▶ WORK INSTRUCTIONS: Could you reproduce every one of the records below word for word, leaving the pictures out?

++++ RAW RECORDS

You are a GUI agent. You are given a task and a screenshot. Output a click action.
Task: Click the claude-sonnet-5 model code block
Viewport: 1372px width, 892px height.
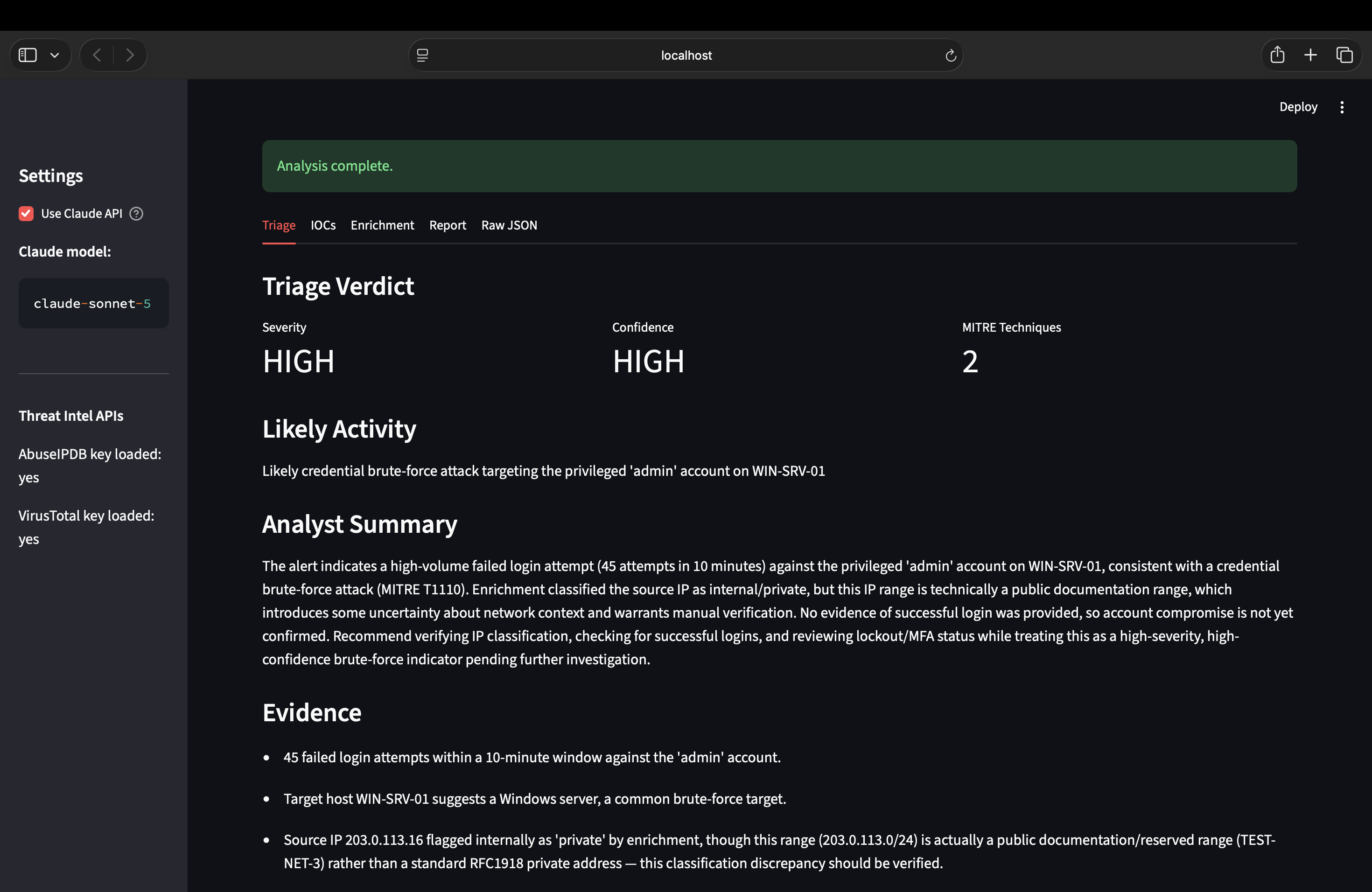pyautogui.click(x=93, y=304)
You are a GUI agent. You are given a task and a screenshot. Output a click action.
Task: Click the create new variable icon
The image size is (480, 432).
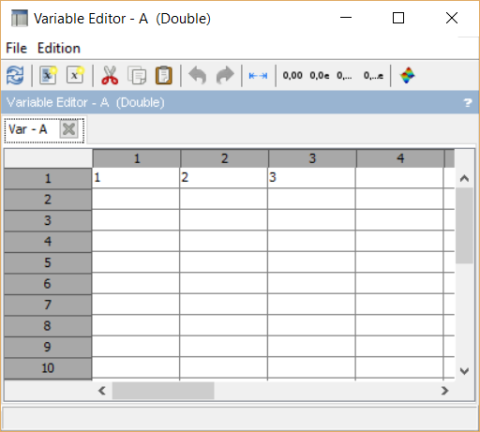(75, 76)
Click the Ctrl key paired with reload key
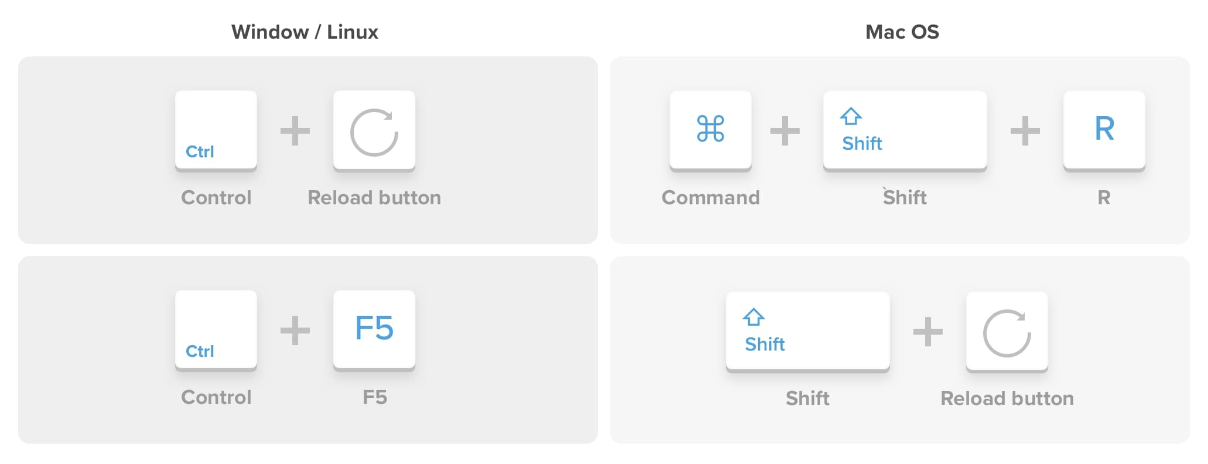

++++++++

▶ EXERCISE SOLUTION:
You are a GUI agent. You are given a task and a screenshot. Output a click action.
Task: Click the claude-sonnet-5 model code block
Viewport: 1372px width, 892px height.
pyautogui.click(x=93, y=304)
You are a GUI agent. You are given a task and a screenshot. Output a click action.
Task: Click the create new variable icon
The image size is (480, 432).
(75, 76)
Click the Ctrl key paired with reload key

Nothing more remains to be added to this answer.